Data shown section start
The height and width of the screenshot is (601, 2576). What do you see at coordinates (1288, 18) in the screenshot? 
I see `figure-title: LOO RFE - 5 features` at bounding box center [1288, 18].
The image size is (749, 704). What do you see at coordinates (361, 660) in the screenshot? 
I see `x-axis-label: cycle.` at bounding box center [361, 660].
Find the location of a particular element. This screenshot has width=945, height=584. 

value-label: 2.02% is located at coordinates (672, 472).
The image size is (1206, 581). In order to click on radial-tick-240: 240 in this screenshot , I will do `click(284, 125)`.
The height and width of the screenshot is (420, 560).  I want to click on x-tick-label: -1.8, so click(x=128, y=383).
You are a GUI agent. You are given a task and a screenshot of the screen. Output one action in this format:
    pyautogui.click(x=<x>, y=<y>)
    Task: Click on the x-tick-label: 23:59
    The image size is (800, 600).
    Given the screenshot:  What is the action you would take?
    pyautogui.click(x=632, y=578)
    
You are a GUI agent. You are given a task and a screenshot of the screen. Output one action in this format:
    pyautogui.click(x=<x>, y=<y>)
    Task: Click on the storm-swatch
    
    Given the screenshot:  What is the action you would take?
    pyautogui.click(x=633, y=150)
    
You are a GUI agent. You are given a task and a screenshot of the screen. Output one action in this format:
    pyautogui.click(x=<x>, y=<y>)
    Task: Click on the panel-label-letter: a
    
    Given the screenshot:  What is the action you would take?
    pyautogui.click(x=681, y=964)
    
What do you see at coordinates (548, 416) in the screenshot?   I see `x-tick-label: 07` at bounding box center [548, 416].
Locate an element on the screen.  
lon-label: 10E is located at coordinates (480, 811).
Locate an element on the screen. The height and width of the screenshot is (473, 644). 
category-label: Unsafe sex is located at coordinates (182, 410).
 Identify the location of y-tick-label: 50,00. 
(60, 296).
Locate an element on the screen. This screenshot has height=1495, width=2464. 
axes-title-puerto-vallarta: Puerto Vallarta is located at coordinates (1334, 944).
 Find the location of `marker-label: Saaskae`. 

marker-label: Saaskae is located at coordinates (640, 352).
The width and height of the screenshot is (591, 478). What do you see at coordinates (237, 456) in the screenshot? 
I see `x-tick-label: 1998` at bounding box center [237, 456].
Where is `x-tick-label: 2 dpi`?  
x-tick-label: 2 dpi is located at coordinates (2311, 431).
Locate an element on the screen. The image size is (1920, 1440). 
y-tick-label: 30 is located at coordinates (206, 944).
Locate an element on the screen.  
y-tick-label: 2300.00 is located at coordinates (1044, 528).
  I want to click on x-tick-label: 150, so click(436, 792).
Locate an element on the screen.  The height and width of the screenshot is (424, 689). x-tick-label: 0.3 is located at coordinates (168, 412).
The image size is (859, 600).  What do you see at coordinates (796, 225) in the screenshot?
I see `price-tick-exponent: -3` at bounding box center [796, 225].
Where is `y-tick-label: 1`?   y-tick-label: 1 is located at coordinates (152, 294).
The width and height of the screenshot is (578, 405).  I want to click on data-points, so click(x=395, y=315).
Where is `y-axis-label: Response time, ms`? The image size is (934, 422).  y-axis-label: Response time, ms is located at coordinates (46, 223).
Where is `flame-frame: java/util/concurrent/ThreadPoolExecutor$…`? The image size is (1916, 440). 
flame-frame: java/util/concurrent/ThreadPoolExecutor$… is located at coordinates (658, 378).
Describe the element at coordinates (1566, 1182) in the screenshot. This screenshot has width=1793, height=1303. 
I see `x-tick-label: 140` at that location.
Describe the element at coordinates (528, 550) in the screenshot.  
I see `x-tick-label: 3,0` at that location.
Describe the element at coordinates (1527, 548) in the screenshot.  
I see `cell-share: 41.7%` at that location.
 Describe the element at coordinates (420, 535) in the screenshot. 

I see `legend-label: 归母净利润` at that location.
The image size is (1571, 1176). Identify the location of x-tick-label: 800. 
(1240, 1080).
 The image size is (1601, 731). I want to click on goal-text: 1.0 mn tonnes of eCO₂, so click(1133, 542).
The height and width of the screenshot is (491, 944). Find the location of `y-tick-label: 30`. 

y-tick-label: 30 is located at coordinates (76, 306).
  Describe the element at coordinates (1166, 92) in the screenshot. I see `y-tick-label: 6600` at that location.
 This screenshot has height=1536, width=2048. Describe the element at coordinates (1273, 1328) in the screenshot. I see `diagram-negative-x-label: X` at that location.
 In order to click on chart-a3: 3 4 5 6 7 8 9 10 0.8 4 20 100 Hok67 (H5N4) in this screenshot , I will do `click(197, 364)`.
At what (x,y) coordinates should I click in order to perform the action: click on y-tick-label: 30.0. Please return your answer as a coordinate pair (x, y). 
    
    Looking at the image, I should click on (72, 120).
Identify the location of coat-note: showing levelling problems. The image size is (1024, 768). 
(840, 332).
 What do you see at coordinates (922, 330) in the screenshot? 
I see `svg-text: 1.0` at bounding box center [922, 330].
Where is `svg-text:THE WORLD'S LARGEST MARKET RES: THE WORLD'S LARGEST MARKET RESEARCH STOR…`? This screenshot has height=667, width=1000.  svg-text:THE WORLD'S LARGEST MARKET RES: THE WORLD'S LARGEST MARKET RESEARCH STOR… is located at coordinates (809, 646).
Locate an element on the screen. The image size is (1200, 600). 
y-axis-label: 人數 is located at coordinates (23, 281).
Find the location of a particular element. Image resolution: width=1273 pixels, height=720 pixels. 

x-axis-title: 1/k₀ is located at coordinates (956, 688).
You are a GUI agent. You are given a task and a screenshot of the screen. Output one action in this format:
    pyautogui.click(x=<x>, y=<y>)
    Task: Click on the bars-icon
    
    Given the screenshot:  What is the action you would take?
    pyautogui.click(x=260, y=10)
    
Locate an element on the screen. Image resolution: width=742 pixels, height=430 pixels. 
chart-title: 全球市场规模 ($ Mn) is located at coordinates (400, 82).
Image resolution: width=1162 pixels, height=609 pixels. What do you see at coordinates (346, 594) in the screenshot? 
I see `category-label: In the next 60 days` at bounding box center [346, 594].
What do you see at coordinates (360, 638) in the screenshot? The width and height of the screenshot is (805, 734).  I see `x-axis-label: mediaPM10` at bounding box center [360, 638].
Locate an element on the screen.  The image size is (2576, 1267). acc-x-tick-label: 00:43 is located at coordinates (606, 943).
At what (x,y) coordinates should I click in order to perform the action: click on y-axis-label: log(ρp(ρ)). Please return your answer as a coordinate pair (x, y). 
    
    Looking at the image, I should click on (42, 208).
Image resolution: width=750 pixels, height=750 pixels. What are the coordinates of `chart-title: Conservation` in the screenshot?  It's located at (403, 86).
Data shown section end
→ **Exercise prompt**
Repeat the items from the line containing "What do you see at coordinates (548, 416)" through the line containing "y-tick-label: 30 is located at coordinates (206, 944).", copying each line exactly.

→ **Output for this task**
What do you see at coordinates (548, 416) in the screenshot?   I see `x-tick-label: 07` at bounding box center [548, 416].
Locate an element on the screen.  
lon-label: 10E is located at coordinates (480, 811).
Locate an element on the screen. The height and width of the screenshot is (473, 644). 
category-label: Unsafe sex is located at coordinates (182, 410).
 Identify the location of y-tick-label: 50,00. 
(60, 296).
Locate an element on the screen. This screenshot has height=1495, width=2464. 
axes-title-puerto-vallarta: Puerto Vallarta is located at coordinates (1334, 944).
 Find the location of `marker-label: Saaskae`. 

marker-label: Saaskae is located at coordinates (640, 352).
The width and height of the screenshot is (591, 478). What do you see at coordinates (237, 456) in the screenshot? 
I see `x-tick-label: 1998` at bounding box center [237, 456].
Where is `x-tick-label: 2 dpi`?  
x-tick-label: 2 dpi is located at coordinates (2311, 431).
Locate an element on the screen. The image size is (1920, 1440). 
y-tick-label: 30 is located at coordinates (206, 944).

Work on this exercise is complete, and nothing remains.